Our digital world relies upon data but its data practices are increasingly opaque -- to users who want to know whether these practices are consistent with their preferences and needs, to those who develop digital technologies and need to understand their workings and effects, and to the regulators who seek to ensure compliance with laws. We need to make data practices more transparent and we need to enlist technology itself in this project through developing stronger transparency-enhancing technologies (TETs).
In this project, funded by the Office of the Privacy Commissioner of Canada (OPC), we created a prototype of such a TET, AppTrans (Transparency for Android Applications). It uses digital technologies to compare the declared data practices of mobile apps to their actual (or potential) practices in order to flag potential discrepancies. This involves three steps. The first involves using AI techniques to automate the reading of privacy policies, which are currently the main means through which apps declare their data practices. The second involves the scanning and analysis of an app’s static code in order to determine what the potential permission are in relation to personal data collection. The third involves comparing the first and second to determine potential personal data collection practices that are not declared in the relevant privacy policy.
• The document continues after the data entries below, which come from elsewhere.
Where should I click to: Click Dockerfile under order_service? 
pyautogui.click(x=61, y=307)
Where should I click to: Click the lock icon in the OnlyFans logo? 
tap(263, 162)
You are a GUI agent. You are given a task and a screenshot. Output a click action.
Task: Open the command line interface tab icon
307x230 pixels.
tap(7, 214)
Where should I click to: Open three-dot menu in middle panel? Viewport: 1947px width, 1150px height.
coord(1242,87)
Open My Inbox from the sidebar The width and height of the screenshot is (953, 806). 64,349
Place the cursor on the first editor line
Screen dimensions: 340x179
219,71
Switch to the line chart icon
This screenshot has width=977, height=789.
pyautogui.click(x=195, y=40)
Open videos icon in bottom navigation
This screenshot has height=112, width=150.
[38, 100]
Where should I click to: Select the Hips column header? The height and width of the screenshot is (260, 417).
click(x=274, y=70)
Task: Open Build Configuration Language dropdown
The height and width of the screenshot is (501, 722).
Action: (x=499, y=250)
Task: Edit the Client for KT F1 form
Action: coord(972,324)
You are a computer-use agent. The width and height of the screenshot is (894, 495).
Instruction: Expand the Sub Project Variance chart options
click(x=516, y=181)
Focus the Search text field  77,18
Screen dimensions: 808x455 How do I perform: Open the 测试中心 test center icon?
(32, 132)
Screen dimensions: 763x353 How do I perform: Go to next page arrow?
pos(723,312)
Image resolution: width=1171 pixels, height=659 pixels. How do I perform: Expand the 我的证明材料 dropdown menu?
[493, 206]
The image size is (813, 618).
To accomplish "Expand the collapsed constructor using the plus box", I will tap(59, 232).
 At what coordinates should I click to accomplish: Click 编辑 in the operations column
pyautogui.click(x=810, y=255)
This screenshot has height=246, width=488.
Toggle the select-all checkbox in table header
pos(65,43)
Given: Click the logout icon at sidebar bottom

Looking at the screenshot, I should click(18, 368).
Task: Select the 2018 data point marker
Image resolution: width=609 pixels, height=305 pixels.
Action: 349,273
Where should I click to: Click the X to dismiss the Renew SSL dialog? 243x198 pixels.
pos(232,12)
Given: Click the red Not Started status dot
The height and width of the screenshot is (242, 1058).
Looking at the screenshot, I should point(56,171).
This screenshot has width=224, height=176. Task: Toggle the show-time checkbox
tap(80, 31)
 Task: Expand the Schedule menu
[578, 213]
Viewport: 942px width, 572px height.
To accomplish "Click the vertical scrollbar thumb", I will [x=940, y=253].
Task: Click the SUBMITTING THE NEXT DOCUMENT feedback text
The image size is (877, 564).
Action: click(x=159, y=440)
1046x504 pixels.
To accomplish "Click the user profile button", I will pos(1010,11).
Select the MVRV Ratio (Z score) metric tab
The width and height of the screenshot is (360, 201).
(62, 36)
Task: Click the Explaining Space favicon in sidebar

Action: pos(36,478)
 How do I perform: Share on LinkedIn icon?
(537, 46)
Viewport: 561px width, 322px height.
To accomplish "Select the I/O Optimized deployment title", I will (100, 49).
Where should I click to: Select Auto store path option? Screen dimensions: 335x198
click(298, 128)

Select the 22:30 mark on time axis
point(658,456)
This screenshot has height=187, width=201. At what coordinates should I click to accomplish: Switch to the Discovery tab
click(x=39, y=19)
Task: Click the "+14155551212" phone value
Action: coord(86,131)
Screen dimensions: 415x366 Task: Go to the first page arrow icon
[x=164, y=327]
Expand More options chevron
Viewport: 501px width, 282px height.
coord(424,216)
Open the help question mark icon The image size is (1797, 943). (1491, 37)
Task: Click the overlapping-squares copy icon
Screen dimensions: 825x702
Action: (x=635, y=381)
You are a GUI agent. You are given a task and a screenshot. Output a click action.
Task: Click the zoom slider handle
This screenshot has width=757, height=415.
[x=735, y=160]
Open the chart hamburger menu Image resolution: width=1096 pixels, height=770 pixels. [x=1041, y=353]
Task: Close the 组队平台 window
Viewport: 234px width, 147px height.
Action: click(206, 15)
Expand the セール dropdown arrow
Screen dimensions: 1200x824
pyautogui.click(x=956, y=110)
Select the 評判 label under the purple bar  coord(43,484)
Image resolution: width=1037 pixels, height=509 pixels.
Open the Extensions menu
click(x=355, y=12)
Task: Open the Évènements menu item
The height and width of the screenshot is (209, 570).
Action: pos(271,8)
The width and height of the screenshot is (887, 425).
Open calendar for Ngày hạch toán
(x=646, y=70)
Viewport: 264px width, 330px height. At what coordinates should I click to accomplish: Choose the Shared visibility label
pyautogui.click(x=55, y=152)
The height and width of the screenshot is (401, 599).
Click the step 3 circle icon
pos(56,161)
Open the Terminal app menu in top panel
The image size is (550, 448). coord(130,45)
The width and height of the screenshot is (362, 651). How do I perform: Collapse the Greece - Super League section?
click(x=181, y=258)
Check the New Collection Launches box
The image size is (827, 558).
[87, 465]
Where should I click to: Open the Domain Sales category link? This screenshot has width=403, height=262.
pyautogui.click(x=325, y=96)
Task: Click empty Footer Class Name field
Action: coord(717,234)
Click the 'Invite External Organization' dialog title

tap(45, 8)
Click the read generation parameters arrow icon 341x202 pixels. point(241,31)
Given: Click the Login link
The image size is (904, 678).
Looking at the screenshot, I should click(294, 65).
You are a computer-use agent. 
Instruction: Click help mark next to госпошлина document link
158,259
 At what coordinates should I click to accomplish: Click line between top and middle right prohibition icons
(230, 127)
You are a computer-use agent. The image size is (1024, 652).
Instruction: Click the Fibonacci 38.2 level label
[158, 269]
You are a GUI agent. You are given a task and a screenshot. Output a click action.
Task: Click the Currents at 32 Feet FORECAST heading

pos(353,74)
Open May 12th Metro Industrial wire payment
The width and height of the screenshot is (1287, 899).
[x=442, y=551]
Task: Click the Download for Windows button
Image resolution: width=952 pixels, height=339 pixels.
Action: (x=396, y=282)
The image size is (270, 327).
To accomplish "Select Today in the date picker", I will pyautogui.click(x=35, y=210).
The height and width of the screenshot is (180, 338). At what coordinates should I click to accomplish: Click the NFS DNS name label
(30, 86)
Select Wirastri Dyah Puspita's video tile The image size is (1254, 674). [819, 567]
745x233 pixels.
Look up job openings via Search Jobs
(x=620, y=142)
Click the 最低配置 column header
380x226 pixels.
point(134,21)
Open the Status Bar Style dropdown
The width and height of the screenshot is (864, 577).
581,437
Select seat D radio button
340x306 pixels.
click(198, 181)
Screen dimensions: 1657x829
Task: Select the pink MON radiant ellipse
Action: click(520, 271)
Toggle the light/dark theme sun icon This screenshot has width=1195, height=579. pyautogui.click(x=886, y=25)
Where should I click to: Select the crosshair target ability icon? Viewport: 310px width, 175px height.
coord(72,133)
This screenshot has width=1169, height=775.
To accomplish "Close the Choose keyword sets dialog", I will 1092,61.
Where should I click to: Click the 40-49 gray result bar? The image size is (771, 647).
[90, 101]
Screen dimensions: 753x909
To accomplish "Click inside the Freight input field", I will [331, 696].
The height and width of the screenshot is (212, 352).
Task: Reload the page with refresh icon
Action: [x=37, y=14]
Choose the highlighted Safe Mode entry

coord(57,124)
We emphasize that the current tool was developed as a research prototype with a small staff (a couple of graduate students). As such, the goal of the tool was to establish feasibility for tools of this type, and it was not intended in its current form for broad deployment and use. Nonetheless, our results show that this type of tool is feasible and can offer regulators new insights into the activities that they regulate.
For example, our empirical results find several interesting phenomena. The first is that we found significant non-compliance between applications and their associated policies (average of 59.5%). We determined that this is often the result of undeclared collection of personally identifiable information by third party code used by the developer, rather than code written by the developer themselves. Apps are often developed through integrating components that have been created by others through the use of third party “libraries”. For example, the easiest way to create ad-supporting apps is through using ad libraries and those libraries can then potentially collect personally identifiable information that is available to the app. Another common type of library used is an analytics library, which measures and documents user engagement. Our results show that such use of personally identifiable information by third party code use is not being properly documented in the app privacy policies. We recommend that the OPC study the issue of third party code use by app developers and issue recommendations.
We also found that a large fraction of privacy policies are written at a language level that is above that of many smartphone users. We recommend that the OPC consider using available tools to study the language levels of app privacy policies, perhaps in specific sectors, in order to offer best practice guidelines in relation to the question of language levels.